Shock di prezzo sulle esportazioni verso Israele e Ucraina rivelano l’esposizione agli eventi improvvisi
L’analisi della volatilità e degli shock ha individuato due eventi significativi nel flusso di esportazioni:
- Israele (2023): un brusco rialzo del prezzo medio dell’89 % rispetto al biennio precedente, con un prezzo salito a 115 233 €/t, mentre le quantità sono rimaste relativamente stabili.
- Ucraina (2022): un incremento del prezzo del 168,3 % (da circa 35 732 €/t a 95 854 €/t), accompagnato da un aumento delle quantità del 47,1 %. L’effetto è stato determinato dalla domanda eccezionale legata al conflitto, ma con un ritorno a condizioni più normali nel biennio successivo.
Questi episodi confermano che, pur rimanendo limitati come quota di export (Israele 1,8 %, Ucraina 2,9 %), eventi geopolitici o di mercato possono generare forti distorsioni dei prezzi, amplificando l’incertezza per gli operatori.

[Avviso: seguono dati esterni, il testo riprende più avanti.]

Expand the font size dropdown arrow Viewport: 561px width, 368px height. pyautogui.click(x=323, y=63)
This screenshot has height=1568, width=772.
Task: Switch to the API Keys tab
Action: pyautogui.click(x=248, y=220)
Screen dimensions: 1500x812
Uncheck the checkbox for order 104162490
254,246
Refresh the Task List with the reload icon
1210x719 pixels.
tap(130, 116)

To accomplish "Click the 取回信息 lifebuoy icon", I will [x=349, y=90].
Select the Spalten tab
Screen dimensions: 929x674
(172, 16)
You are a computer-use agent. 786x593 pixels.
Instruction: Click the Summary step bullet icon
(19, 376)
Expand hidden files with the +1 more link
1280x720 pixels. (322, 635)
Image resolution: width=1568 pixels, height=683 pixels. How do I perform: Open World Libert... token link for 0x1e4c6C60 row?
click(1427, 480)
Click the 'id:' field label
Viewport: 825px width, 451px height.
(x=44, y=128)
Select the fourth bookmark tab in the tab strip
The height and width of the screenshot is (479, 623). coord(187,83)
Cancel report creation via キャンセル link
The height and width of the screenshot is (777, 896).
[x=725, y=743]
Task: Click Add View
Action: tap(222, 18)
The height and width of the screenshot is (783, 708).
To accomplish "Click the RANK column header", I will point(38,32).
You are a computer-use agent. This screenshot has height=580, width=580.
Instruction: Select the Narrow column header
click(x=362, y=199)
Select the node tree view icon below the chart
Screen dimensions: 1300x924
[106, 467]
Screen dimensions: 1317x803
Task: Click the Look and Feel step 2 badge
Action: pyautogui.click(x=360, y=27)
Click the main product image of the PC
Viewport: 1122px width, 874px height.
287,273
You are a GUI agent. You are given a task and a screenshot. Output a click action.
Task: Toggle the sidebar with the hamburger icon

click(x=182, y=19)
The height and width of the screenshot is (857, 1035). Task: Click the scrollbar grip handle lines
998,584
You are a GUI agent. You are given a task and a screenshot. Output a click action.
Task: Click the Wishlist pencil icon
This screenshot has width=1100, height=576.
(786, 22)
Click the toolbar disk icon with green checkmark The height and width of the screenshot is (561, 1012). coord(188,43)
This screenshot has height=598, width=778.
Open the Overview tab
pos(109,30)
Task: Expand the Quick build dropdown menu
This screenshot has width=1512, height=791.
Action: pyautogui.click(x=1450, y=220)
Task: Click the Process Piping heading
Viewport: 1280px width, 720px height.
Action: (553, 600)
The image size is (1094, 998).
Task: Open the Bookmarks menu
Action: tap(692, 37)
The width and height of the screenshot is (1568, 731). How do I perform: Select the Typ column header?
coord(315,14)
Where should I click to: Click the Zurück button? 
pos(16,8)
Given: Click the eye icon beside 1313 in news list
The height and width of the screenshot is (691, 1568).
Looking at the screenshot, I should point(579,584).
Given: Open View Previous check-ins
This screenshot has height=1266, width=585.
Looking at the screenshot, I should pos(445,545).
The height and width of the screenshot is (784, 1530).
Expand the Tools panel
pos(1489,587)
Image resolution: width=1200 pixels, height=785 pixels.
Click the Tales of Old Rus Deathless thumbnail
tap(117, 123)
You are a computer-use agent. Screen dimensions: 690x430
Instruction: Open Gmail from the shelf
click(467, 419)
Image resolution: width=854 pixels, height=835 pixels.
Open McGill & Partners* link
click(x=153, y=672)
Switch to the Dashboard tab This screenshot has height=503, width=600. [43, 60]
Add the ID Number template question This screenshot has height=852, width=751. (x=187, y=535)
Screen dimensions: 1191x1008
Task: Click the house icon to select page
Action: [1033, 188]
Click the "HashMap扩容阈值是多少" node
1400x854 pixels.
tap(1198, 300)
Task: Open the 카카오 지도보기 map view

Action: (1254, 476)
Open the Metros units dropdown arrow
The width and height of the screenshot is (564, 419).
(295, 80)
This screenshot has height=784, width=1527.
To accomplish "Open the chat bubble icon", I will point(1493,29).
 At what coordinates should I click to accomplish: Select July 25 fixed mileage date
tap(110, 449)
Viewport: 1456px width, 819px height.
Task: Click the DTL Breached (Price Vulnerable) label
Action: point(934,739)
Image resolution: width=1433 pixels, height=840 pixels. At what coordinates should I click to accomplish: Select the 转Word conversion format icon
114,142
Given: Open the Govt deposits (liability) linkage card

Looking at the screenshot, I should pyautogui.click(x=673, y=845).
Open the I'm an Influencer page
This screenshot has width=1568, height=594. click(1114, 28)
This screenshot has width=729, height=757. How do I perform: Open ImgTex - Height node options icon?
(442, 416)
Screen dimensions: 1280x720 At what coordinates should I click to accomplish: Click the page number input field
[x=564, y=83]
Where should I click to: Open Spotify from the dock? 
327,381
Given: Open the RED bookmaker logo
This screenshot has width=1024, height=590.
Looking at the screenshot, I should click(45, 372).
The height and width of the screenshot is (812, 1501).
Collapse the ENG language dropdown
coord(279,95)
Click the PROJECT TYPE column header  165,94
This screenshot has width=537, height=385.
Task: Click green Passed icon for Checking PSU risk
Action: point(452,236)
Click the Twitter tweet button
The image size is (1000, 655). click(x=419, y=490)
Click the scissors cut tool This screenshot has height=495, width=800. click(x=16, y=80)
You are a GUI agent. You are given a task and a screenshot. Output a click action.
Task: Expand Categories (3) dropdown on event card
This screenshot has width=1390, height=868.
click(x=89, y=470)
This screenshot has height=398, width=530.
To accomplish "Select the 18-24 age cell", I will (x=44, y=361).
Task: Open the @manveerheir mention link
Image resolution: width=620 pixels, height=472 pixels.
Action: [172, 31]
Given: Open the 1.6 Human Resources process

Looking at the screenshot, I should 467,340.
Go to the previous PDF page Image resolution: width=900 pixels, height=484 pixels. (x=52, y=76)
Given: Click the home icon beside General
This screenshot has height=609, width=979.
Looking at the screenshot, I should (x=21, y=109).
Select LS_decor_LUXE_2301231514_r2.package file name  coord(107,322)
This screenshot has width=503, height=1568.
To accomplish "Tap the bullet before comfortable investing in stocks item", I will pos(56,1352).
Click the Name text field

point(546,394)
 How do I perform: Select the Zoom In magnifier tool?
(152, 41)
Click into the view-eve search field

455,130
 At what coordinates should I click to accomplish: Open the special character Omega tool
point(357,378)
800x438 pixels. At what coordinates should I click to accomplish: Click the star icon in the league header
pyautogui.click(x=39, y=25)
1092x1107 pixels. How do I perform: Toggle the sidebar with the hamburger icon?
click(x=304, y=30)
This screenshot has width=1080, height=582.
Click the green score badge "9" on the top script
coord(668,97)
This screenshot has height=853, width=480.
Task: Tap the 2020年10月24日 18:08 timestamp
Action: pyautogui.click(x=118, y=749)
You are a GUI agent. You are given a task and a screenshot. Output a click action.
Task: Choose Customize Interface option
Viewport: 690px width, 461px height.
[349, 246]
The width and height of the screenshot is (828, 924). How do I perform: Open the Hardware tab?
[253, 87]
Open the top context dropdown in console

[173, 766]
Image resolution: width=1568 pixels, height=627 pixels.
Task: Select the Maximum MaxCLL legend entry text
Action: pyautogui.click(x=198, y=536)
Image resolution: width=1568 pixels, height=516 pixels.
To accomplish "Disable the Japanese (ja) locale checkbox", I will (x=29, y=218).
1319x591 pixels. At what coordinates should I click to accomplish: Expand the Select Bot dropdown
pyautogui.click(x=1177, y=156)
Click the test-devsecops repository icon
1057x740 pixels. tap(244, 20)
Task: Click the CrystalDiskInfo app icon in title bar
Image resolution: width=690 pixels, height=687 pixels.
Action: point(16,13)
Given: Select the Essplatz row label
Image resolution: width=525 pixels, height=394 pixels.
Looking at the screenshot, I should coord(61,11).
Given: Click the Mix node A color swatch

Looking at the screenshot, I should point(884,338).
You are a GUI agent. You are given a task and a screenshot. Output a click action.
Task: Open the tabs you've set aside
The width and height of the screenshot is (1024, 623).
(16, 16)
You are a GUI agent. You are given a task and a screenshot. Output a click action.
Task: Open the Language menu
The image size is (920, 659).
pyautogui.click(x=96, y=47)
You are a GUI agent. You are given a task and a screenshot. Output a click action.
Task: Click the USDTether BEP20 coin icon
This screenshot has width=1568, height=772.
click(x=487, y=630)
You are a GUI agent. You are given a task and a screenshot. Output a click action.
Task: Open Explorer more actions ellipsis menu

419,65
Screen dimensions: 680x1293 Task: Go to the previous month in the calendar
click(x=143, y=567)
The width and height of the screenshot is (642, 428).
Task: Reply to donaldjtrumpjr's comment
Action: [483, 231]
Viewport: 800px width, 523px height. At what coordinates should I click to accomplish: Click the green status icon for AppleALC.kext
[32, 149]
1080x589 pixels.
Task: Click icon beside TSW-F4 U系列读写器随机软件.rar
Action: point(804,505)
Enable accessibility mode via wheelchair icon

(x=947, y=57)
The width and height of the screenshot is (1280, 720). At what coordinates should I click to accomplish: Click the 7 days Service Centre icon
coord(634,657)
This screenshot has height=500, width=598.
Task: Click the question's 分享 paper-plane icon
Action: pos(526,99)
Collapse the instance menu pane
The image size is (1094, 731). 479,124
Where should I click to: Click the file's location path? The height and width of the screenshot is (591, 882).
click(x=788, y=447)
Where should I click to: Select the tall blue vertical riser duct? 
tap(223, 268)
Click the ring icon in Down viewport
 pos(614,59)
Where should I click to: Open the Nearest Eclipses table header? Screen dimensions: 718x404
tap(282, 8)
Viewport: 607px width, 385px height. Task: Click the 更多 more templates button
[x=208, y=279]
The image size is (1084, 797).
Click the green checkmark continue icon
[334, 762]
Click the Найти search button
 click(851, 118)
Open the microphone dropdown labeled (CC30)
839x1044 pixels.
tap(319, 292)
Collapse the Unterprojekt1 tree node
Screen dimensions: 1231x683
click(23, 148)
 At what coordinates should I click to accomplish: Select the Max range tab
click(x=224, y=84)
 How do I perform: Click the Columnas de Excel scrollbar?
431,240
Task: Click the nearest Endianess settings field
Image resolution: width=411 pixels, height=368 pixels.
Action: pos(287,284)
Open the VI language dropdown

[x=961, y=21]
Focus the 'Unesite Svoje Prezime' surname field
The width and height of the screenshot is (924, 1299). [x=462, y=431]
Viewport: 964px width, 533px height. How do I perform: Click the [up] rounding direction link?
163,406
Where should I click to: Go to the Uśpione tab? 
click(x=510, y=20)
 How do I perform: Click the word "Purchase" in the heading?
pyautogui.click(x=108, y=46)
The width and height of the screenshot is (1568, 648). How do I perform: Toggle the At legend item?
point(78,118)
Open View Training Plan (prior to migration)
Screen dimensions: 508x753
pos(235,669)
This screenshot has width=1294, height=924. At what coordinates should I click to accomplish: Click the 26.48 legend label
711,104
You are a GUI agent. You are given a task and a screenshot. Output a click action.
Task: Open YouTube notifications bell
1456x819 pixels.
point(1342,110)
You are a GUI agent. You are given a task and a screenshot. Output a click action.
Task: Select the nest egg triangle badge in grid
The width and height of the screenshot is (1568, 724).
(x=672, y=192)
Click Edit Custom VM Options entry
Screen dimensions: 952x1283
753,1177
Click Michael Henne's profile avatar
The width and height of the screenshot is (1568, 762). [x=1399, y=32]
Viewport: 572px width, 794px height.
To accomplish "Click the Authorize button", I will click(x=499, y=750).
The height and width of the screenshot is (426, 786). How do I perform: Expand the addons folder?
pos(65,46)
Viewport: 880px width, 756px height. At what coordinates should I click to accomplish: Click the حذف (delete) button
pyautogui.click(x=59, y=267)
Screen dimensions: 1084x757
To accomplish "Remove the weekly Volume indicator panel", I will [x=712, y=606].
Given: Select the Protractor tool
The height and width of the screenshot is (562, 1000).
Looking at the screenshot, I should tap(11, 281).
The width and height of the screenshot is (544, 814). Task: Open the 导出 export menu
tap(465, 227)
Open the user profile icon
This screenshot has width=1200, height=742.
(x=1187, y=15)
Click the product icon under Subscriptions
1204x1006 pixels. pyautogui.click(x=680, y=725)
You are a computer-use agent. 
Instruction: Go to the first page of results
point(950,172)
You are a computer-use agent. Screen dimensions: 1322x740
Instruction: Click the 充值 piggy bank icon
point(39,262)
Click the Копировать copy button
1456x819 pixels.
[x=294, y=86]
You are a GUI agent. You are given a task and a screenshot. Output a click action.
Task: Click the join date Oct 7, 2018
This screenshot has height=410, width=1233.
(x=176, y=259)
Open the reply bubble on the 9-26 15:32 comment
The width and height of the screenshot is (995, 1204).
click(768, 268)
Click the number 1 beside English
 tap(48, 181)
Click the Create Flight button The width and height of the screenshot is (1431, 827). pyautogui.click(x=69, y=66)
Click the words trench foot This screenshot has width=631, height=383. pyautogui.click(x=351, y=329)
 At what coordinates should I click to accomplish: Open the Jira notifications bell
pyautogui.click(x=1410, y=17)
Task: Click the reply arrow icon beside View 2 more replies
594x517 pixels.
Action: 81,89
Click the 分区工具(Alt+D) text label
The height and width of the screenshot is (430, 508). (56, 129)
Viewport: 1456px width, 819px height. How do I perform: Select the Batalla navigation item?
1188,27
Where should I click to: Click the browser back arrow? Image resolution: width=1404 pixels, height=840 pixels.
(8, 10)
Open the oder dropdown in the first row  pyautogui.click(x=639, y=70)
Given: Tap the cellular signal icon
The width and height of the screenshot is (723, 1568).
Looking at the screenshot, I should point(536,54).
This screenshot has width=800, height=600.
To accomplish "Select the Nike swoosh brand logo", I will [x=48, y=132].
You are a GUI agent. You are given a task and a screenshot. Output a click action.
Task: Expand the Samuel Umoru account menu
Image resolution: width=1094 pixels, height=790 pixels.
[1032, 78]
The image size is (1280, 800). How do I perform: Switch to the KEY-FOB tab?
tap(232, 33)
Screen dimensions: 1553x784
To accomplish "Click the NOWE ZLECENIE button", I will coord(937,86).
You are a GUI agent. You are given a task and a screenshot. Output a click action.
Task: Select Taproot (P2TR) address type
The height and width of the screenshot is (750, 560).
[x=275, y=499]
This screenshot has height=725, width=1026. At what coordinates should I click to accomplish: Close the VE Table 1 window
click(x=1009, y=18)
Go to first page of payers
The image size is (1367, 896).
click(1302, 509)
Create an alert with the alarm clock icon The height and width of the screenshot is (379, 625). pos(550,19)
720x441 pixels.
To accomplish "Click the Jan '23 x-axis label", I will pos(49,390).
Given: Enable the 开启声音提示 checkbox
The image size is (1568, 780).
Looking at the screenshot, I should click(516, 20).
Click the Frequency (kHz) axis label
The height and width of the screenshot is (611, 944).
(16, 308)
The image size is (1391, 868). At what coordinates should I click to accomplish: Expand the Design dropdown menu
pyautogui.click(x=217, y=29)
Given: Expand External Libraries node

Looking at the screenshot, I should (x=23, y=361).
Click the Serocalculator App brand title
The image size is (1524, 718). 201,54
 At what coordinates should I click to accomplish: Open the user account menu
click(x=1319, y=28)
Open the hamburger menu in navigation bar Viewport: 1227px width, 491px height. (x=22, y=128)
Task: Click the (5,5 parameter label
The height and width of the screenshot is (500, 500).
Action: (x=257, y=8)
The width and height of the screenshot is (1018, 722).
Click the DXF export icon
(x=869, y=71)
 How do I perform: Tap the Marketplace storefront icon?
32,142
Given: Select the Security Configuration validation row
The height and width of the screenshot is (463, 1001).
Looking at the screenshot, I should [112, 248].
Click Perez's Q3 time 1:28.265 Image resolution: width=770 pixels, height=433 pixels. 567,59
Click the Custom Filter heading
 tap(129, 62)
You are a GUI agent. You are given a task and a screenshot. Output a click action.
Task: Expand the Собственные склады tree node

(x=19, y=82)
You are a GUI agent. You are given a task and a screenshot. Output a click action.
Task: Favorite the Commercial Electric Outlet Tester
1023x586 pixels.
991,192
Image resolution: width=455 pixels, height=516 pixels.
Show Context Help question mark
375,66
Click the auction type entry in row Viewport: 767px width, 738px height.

I segmenti più dinamici e l’instabilità dei fornitori accrescono i rischi
I dati sulla volatilità per partner mostrano che il Regno Unito, il Bangladesh e il Giappone sono i fornitori con la maggiore instabilità quantitativa (coefficienti di variazione superiori a 0,5), mentre la Cina e la Thailandia appaiono relativamente stabili. Sul lato delle esportazioni, la variabilità è più contenuta, ma si segnalano oscillazioni elevate per Turchia, Ucraina e Regno Unito. La combinazione di un’elevata dipendenza esterna e di un’offerta asiatica sempre più variegata rende il settore vulnerabile sia a shock di offerta che a shock di prezzo.
Conclusioni
Nel decennio 2015‑2025 il commercio extra‑UE di copricapi ha conosciuto una trasformazione di rilievo. Il valore degli scambi è fortemente cresciuto, sospinto da un aumento dei prezzi all’export che riflette un miglioramento qualitativo della produzione europea. Tuttavia, il deficit commerciale si è ampliato e la dipendenza dalle importazioni nette è salita a livelli storicamente elevati. La geografia degli scambi si è diversificata, riducendo la concentrazione, ma nuovi rischi sono emersi sotto forma di shock di prezzo acuti su mercati specifici. La sfida per l’industria europea sarà quella di consolidare il proprio posizionamento di pregio, monitorando con attenzione le fragilità esterne messe in luce da questa analisi.